__Brief__:
From the first line of the data through the line containing "is (1110, 824).", return each line exactly.

[Data records — start]

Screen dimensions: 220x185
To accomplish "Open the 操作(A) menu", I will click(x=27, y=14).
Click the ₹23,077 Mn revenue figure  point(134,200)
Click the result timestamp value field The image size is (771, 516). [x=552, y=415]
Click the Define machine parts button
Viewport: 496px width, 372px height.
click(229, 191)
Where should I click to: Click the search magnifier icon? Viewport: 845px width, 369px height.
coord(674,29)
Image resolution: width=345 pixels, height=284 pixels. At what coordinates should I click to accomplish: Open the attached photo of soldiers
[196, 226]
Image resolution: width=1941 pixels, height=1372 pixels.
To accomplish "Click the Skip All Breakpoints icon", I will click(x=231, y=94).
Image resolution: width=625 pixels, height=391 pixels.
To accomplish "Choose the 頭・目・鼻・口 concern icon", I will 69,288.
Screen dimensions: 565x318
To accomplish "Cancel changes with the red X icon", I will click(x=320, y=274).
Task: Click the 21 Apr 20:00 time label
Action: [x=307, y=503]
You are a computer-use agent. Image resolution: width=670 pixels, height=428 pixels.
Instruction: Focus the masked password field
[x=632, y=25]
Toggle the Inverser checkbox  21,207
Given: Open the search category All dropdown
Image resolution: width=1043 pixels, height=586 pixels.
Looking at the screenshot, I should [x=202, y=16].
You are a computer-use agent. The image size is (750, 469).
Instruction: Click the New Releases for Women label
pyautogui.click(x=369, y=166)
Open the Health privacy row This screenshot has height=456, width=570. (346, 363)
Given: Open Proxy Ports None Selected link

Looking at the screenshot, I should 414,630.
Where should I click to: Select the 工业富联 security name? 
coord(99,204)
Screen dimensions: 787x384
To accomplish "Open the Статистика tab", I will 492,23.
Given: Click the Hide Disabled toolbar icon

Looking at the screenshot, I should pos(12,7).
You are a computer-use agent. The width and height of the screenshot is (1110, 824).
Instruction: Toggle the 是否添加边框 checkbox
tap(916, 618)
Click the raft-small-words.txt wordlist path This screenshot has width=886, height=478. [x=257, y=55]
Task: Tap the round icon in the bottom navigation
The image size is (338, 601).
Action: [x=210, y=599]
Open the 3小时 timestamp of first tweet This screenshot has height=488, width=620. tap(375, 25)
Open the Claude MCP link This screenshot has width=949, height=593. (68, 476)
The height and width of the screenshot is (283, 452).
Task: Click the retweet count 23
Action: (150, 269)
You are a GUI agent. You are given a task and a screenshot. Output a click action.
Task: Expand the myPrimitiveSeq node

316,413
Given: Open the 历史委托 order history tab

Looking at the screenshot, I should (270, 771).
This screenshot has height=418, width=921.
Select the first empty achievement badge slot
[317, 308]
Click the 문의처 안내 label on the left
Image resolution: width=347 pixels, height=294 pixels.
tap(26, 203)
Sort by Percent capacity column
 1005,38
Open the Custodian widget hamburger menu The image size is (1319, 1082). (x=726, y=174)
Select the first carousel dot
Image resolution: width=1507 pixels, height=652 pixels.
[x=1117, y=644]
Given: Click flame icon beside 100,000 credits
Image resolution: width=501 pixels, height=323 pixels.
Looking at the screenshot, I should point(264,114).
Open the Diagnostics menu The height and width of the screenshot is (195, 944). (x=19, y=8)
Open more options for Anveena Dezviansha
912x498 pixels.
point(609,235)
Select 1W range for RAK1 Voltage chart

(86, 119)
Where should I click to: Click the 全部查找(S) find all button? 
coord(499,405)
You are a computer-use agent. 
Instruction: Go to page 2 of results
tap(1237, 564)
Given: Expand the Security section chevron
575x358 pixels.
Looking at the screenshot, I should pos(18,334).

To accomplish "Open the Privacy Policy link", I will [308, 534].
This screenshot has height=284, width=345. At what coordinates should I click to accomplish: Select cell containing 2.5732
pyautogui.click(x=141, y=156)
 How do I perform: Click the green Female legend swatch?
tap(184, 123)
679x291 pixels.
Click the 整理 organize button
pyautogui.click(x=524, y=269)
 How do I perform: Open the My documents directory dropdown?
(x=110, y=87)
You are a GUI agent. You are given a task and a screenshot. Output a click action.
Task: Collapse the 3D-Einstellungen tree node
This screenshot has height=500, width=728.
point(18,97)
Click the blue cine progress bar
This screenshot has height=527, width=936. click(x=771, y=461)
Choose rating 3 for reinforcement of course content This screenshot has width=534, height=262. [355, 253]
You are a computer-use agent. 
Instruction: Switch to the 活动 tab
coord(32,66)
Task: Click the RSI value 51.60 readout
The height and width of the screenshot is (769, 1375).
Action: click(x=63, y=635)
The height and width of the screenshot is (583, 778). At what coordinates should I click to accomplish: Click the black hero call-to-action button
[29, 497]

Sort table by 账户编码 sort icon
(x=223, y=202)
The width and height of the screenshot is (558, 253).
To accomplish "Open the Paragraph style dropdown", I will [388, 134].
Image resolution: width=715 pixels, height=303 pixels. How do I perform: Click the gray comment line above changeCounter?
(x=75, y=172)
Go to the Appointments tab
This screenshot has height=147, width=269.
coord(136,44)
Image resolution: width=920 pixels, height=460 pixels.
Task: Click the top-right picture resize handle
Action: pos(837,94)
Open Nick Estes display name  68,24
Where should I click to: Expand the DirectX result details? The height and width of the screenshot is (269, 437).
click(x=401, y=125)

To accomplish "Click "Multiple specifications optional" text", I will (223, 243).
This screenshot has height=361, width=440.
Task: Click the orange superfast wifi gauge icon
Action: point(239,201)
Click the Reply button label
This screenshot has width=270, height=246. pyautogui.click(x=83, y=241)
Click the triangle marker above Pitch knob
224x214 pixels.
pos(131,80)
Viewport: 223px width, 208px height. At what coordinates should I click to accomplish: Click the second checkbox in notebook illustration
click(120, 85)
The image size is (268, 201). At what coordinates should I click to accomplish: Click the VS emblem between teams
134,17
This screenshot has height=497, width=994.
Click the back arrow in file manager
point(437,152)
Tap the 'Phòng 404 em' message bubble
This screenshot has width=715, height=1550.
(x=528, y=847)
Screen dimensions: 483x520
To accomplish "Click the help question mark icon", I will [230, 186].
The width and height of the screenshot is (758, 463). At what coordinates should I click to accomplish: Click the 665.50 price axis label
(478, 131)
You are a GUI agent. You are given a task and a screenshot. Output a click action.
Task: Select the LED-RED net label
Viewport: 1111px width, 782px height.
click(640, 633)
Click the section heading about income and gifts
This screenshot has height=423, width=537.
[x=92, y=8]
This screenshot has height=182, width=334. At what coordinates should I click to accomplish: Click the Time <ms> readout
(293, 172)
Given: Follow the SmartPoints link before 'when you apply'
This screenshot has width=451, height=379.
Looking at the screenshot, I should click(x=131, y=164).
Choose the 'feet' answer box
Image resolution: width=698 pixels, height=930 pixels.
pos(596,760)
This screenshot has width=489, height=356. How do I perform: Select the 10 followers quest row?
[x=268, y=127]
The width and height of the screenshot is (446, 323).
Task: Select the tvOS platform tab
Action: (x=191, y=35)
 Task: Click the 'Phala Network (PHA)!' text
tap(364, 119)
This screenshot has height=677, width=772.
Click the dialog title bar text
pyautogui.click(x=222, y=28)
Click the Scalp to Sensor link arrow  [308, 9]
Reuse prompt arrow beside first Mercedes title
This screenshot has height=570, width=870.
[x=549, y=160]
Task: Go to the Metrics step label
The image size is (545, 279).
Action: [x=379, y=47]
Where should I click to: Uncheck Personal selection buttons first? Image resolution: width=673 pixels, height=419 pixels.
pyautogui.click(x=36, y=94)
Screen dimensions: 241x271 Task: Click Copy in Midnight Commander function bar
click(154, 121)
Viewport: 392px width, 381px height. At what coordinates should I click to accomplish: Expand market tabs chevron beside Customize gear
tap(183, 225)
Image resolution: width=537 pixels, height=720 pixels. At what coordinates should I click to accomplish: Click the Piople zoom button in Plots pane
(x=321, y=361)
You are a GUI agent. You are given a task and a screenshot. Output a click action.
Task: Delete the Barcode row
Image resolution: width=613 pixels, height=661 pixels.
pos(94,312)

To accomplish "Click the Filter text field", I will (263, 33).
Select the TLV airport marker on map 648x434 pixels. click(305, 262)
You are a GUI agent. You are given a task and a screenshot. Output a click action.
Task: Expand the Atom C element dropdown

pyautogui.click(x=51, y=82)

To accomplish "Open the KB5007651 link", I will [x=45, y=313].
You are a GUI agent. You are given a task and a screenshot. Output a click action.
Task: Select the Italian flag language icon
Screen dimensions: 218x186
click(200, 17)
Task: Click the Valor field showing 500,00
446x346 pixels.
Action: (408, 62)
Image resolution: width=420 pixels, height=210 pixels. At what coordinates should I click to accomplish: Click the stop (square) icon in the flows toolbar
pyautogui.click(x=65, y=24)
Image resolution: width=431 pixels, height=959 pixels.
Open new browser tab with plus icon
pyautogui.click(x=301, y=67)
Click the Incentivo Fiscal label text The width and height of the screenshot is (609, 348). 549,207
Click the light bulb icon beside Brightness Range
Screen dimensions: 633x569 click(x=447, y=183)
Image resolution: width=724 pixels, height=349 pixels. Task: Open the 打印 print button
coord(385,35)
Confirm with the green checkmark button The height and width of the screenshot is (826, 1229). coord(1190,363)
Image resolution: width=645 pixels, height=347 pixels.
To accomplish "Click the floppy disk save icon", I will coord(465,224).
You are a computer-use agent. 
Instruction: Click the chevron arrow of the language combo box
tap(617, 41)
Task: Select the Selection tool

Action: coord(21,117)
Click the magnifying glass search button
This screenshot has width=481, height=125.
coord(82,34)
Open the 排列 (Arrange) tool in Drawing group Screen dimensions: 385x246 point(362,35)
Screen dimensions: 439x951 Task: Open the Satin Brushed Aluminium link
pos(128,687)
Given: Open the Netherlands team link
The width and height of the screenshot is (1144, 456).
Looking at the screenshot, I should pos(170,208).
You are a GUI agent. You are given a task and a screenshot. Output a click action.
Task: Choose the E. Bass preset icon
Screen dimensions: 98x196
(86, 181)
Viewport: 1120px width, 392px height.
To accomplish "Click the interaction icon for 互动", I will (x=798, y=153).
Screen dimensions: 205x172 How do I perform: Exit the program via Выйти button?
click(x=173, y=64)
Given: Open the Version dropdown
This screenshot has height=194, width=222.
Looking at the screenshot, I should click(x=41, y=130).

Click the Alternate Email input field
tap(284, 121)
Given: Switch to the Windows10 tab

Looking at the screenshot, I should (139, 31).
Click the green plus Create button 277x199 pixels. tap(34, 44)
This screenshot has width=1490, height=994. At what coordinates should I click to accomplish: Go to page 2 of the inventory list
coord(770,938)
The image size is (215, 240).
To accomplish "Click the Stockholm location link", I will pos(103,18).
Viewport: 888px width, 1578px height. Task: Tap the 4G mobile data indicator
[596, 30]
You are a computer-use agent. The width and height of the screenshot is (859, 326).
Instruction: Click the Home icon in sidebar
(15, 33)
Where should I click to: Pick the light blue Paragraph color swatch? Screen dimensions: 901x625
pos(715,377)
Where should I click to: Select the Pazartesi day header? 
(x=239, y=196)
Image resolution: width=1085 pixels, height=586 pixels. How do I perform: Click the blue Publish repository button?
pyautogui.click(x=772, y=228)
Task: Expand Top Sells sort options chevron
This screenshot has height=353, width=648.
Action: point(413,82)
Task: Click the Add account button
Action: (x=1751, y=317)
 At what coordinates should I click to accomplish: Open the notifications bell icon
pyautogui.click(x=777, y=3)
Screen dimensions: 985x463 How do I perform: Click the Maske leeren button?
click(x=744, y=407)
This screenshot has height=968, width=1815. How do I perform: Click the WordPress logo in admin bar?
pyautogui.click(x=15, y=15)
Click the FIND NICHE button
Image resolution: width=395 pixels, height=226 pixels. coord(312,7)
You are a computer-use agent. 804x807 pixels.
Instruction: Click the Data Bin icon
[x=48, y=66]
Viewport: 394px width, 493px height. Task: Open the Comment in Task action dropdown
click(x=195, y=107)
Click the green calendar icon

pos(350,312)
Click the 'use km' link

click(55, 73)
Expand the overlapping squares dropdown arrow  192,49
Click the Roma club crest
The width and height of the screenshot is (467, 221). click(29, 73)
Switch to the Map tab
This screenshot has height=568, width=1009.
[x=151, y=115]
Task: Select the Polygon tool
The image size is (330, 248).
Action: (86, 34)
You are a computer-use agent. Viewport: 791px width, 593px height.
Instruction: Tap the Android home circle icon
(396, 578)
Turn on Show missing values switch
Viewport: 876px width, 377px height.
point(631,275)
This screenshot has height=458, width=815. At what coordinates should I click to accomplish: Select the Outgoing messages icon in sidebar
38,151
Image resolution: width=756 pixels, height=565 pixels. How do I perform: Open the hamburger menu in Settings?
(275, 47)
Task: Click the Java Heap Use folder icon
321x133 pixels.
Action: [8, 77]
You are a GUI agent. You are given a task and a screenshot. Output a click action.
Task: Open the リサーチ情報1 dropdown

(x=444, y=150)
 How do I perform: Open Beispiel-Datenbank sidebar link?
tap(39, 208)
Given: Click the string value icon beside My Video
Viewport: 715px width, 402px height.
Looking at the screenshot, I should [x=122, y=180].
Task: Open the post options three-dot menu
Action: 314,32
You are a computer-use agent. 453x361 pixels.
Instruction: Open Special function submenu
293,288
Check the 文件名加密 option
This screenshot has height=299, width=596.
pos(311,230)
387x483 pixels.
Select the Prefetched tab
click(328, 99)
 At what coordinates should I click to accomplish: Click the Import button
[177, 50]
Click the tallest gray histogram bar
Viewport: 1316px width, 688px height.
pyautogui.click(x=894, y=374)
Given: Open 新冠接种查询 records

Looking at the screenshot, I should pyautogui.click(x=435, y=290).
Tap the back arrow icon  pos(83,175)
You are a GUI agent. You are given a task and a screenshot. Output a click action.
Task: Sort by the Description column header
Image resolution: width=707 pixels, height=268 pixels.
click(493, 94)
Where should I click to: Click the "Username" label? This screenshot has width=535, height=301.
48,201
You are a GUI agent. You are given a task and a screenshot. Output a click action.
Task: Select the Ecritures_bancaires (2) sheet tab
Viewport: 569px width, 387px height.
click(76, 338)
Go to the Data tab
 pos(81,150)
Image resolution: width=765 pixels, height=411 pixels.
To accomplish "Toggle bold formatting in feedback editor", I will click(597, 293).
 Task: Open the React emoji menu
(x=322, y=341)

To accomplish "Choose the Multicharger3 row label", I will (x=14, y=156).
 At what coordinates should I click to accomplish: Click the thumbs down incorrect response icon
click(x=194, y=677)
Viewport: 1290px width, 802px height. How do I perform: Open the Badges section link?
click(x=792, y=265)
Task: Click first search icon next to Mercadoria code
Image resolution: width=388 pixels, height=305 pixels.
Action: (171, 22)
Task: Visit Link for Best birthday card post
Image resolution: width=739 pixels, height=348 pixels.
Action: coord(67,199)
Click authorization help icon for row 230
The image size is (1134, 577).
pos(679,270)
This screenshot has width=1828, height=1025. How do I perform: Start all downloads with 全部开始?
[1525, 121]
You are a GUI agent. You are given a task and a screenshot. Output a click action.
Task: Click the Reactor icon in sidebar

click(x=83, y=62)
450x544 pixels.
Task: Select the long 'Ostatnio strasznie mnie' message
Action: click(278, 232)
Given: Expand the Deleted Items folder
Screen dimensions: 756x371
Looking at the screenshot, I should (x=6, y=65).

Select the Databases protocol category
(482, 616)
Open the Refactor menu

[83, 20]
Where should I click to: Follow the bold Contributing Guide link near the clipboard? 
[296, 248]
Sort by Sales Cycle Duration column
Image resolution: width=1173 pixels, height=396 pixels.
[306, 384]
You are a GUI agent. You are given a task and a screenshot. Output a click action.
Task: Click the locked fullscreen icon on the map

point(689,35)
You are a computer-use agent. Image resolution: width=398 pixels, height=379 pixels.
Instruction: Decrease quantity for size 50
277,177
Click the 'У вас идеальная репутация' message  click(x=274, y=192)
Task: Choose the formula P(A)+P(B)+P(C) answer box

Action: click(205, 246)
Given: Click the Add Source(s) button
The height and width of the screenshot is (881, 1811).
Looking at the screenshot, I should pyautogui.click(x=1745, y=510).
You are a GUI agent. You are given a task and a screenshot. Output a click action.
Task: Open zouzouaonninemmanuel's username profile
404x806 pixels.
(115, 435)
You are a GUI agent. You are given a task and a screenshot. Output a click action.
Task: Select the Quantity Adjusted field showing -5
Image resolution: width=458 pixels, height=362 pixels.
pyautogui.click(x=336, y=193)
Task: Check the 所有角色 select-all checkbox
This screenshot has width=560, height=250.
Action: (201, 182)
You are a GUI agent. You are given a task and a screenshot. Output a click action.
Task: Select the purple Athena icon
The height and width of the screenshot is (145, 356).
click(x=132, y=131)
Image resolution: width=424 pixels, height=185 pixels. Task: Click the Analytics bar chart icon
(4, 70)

[Data records — finish]

__Your response__:
Screen dimensions: 220x185
To accomplish "Open the 操作(A) menu", I will click(x=27, y=14).
Click the ₹23,077 Mn revenue figure  point(134,200)
Click the result timestamp value field The image size is (771, 516). [x=552, y=415]
Click the Define machine parts button
Viewport: 496px width, 372px height.
click(229, 191)
Where should I click to: Click the search magnifier icon? Viewport: 845px width, 369px height.
coord(674,29)
Image resolution: width=345 pixels, height=284 pixels. At what coordinates should I click to accomplish: Open the attached photo of soldiers
[196, 226]
Image resolution: width=1941 pixels, height=1372 pixels.
To accomplish "Click the Skip All Breakpoints icon", I will click(x=231, y=94).
Image resolution: width=625 pixels, height=391 pixels.
To accomplish "Choose the 頭・目・鼻・口 concern icon", I will 69,288.
Screen dimensions: 565x318
To accomplish "Cancel changes with the red X icon", I will click(x=320, y=274).
Task: Click the 21 Apr 20:00 time label
Action: [x=307, y=503]
You are a computer-use agent. Image resolution: width=670 pixels, height=428 pixels.
Instruction: Focus the masked password field
[x=632, y=25]
Toggle the Inverser checkbox  21,207
Given: Open the search category All dropdown
Image resolution: width=1043 pixels, height=586 pixels.
Looking at the screenshot, I should [x=202, y=16].
You are a computer-use agent. The image size is (750, 469).
Instruction: Click the New Releases for Women label
pyautogui.click(x=369, y=166)
Open the Health privacy row This screenshot has height=456, width=570. (346, 363)
Given: Open Proxy Ports None Selected link

Looking at the screenshot, I should 414,630.
Where should I click to: Select the 工业富联 security name? 
coord(99,204)
Screen dimensions: 787x384
To accomplish "Open the Статистика tab", I will 492,23.
Given: Click the Hide Disabled toolbar icon

Looking at the screenshot, I should pos(12,7).
You are a computer-use agent. The width and height of the screenshot is (1110, 824).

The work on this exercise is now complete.